THE RECORDS:
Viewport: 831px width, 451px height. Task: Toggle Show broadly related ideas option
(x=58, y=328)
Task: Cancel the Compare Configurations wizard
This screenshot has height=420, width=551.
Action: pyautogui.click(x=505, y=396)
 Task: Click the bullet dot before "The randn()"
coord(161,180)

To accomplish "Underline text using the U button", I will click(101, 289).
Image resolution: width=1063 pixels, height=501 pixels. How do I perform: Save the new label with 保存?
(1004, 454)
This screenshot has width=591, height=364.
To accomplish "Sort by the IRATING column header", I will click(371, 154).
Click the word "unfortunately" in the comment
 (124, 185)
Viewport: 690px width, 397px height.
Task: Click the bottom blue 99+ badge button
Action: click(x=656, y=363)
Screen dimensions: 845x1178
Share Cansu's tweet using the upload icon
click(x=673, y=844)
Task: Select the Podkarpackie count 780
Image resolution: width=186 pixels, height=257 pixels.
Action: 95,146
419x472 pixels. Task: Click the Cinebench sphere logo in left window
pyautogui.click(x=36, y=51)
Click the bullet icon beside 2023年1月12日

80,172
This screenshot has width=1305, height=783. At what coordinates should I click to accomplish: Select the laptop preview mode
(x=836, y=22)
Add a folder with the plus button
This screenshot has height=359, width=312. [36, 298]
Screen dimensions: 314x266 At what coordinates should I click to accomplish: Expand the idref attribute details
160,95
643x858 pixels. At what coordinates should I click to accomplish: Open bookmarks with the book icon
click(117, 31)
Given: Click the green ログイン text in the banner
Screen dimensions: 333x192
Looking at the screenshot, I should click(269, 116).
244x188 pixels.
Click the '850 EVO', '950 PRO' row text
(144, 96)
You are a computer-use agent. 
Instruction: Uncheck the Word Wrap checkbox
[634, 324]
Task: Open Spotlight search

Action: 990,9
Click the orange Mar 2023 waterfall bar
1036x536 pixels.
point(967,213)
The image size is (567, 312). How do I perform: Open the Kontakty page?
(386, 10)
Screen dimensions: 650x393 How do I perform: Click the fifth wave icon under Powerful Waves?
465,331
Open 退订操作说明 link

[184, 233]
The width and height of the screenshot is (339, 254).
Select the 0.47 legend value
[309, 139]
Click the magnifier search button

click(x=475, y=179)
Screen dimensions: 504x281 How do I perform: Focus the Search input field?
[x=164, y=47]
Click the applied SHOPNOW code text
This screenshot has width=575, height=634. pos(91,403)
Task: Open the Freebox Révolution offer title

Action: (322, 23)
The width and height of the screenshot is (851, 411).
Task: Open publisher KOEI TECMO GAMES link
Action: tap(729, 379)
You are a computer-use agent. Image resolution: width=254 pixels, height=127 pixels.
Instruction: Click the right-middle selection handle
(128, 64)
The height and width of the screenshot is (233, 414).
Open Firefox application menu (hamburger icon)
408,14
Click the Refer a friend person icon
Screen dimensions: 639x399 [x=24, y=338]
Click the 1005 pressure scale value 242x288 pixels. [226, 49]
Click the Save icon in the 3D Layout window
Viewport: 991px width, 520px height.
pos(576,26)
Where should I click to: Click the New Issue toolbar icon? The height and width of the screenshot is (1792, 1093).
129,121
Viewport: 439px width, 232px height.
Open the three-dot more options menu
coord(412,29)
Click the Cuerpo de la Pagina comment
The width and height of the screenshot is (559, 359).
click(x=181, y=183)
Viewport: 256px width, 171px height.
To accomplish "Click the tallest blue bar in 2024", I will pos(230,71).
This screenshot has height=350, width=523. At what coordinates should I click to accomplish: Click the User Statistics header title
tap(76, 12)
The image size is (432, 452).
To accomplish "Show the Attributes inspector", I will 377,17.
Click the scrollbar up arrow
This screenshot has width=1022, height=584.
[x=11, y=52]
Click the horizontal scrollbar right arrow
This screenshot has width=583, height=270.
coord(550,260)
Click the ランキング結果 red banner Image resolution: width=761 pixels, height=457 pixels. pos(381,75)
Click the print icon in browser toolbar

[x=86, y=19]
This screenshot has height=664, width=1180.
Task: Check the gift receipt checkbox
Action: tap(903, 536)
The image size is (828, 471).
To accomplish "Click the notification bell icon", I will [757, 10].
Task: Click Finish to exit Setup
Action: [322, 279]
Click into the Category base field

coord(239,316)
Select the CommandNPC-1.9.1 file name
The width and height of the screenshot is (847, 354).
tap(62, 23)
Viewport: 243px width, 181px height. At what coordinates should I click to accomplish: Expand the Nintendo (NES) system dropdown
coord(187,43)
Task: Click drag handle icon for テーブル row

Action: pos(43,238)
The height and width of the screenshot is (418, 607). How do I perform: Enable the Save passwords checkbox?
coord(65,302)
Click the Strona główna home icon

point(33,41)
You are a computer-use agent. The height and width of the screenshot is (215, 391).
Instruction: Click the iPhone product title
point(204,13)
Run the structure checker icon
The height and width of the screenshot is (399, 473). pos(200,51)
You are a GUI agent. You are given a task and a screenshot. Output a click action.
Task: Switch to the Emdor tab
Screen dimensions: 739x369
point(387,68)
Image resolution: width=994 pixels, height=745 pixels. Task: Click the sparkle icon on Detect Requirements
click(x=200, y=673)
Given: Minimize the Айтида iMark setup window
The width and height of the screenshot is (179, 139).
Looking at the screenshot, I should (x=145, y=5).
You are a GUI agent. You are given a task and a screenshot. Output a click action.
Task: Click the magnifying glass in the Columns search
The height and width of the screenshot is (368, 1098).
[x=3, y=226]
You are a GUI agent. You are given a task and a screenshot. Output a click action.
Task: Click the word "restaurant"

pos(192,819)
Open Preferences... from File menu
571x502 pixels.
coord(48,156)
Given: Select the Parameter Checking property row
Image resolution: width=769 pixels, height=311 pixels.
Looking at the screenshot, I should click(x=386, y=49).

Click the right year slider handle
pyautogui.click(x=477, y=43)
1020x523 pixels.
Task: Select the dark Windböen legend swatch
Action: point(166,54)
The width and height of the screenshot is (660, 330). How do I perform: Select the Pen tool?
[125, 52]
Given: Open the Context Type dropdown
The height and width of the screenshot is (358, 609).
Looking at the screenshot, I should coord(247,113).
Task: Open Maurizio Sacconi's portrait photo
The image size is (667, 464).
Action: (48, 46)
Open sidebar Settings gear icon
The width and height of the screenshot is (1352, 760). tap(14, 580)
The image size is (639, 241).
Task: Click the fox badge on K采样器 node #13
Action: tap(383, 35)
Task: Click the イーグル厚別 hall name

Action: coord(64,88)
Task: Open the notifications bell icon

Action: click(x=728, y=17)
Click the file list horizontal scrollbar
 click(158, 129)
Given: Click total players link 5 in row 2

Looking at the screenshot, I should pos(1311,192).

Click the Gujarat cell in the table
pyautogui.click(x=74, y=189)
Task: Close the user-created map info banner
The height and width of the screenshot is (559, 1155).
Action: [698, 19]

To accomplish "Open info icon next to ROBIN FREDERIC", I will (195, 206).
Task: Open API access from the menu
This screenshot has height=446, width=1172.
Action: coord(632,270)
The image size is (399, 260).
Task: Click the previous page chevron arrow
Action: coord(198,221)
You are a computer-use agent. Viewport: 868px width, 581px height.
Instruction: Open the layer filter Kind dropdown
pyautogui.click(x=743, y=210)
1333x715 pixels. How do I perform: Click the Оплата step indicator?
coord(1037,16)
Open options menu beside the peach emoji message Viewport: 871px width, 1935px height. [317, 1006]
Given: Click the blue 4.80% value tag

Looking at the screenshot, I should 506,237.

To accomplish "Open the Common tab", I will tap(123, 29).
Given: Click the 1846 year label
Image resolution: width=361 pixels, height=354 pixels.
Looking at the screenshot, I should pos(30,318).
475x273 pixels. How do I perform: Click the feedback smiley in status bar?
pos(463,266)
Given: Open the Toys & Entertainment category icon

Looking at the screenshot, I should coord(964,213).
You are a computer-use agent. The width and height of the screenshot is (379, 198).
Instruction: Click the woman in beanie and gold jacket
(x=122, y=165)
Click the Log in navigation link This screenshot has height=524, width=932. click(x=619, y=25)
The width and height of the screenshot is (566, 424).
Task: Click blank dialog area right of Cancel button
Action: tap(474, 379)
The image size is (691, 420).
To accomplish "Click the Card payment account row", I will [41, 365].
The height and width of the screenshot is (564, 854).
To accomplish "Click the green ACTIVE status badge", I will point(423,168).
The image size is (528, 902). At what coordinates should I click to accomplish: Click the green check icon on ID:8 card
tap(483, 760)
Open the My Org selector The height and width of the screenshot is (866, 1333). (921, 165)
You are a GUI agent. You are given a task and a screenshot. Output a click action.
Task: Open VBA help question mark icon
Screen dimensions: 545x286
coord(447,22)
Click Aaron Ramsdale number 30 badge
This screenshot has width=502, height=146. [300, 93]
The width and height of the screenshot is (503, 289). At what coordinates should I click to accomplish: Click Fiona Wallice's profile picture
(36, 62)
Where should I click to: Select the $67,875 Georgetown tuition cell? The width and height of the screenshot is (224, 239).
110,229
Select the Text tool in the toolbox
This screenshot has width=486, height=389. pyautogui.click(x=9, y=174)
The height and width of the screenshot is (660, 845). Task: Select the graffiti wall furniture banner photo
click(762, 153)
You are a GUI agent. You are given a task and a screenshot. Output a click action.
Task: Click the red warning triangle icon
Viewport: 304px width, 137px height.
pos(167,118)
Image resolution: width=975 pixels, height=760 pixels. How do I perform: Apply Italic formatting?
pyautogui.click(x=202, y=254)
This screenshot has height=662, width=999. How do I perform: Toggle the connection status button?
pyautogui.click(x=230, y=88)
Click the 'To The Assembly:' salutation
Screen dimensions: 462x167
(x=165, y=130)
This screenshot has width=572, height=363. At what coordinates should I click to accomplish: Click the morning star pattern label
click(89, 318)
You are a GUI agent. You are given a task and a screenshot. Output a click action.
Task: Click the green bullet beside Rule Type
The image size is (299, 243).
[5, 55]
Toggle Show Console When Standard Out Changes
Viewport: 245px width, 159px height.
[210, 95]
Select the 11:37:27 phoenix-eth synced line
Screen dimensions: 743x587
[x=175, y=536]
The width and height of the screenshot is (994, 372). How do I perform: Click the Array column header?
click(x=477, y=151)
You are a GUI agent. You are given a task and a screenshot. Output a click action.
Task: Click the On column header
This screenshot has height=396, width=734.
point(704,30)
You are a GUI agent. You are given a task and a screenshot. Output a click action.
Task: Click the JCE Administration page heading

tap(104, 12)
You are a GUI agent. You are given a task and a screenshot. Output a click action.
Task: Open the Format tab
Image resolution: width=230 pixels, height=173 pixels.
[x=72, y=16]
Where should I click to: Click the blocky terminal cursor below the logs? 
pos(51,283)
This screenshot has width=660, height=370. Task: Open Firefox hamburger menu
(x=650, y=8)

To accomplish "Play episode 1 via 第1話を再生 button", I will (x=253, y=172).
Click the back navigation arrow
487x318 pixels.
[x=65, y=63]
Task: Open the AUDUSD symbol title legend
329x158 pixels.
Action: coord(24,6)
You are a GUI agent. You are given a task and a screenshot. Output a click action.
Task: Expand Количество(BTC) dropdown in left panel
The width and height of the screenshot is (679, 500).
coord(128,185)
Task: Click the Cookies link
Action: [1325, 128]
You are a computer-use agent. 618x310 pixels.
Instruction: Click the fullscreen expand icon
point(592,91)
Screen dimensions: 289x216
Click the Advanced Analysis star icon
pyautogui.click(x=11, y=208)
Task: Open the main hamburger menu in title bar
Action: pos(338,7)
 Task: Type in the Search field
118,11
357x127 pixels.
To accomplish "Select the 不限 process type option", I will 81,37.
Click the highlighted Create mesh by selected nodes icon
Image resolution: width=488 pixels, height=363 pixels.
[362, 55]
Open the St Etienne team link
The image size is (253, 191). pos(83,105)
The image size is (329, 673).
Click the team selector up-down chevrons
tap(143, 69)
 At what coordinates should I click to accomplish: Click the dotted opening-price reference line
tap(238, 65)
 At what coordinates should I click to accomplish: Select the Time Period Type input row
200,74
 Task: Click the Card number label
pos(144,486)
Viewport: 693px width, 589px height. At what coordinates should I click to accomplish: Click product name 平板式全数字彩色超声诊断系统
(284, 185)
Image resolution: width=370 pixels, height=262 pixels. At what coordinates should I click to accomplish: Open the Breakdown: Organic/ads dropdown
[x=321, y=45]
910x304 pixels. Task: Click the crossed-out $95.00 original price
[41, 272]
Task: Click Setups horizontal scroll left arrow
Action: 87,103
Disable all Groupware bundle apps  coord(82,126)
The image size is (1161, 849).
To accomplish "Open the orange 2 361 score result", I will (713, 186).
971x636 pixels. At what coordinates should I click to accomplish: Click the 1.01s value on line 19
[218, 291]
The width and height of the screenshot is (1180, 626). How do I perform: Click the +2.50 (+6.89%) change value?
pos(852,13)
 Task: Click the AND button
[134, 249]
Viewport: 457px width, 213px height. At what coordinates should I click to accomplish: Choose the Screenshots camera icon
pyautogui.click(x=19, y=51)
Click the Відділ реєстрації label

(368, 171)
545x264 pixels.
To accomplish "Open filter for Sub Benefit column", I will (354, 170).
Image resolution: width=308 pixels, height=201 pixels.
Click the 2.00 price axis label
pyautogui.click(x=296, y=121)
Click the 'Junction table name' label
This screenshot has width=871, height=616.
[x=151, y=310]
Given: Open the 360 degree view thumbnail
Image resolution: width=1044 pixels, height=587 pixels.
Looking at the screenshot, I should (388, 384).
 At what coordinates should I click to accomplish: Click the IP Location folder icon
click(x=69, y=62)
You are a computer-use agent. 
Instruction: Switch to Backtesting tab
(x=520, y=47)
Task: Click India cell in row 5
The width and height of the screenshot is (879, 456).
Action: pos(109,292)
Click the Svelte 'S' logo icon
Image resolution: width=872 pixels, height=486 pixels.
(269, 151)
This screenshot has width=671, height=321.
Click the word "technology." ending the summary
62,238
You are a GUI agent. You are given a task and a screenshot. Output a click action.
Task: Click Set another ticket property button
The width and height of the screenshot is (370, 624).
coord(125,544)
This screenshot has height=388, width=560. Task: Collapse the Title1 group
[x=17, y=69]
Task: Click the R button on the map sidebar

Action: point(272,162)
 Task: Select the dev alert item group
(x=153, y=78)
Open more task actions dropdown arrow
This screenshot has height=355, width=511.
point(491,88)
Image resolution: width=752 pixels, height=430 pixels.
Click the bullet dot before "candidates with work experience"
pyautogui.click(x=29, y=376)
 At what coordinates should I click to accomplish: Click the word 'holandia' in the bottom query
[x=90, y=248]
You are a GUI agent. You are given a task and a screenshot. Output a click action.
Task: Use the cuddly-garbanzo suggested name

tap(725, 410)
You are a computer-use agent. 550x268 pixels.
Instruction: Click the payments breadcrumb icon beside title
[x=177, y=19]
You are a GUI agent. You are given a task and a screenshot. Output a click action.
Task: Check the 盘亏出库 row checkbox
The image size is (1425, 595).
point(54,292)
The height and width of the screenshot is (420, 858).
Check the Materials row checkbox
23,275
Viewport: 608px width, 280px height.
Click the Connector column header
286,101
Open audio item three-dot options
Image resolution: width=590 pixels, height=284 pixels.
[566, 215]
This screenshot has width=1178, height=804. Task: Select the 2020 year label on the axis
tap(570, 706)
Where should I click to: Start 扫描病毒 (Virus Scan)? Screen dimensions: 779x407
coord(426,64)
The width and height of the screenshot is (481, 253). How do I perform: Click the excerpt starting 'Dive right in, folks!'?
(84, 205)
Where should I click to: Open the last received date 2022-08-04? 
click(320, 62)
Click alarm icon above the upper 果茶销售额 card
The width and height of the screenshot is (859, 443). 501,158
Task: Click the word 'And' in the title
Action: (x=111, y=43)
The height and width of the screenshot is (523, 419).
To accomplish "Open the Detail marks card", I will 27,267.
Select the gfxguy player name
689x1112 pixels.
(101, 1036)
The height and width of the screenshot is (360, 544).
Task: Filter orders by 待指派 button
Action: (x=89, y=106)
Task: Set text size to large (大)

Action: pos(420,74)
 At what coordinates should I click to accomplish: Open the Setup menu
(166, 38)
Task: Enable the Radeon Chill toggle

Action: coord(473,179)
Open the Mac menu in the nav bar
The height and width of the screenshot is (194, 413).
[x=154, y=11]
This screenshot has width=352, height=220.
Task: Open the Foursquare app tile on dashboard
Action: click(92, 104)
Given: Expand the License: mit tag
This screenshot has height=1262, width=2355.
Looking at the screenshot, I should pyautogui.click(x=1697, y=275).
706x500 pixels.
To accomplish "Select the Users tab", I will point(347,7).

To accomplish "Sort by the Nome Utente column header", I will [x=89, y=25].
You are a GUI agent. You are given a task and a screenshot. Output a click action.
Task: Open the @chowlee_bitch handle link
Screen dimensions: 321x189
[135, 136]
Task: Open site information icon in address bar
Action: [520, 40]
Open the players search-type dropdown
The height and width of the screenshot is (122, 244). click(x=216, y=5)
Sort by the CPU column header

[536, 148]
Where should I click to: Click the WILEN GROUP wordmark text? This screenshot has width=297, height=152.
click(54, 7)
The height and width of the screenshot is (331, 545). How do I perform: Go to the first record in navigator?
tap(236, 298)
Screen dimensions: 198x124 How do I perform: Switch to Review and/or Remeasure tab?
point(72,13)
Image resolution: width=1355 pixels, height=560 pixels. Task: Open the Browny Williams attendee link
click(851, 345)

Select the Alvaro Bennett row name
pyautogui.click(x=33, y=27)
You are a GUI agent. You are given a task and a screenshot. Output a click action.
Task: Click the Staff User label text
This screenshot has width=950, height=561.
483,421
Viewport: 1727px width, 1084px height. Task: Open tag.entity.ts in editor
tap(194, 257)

TO DO:
What you give back should be only the lines of the records above, starting at the line with "This screenshot has width=1305, height=783." and ending at the line with "The height and width of the screenshot is (233, 414).", restated word for word.

SOLVED PROBLEM:
This screenshot has width=1305, height=783. At what coordinates should I click to accomplish: Select the laptop preview mode
(x=836, y=22)
Add a folder with the plus button
This screenshot has height=359, width=312. [36, 298]
Screen dimensions: 314x266 At what coordinates should I click to accomplish: Expand the idref attribute details
160,95
643x858 pixels. At what coordinates should I click to accomplish: Open bookmarks with the book icon
click(117, 31)
Given: Click the green ログイン text in the banner
Screen dimensions: 333x192
Looking at the screenshot, I should click(269, 116).
244x188 pixels.
Click the '850 EVO', '950 PRO' row text
(144, 96)
You are a computer-use agent. 
Instruction: Uncheck the Word Wrap checkbox
[634, 324]
Task: Open Spotlight search

Action: 990,9
Click the orange Mar 2023 waterfall bar
1036x536 pixels.
point(967,213)
The image size is (567, 312). How do I perform: Open the Kontakty page?
(386, 10)
Screen dimensions: 650x393 How do I perform: Click the fifth wave icon under Powerful Waves?
465,331
Open 退订操作说明 link

[184, 233]
The width and height of the screenshot is (339, 254).
Select the 0.47 legend value
[309, 139]
Click the magnifier search button

click(x=475, y=179)
Screen dimensions: 504x281 How do I perform: Focus the Search input field?
[x=164, y=47]
Click the applied SHOPNOW code text
This screenshot has width=575, height=634. pos(91,403)
Task: Open the Freebox Révolution offer title

Action: (322, 23)
The width and height of the screenshot is (851, 411).
Task: Open publisher KOEI TECMO GAMES link
Action: tap(729, 379)
You are a computer-use agent. Image resolution: width=254 pixels, height=127 pixels.
Instruction: Click the right-middle selection handle
(128, 64)
The height and width of the screenshot is (233, 414).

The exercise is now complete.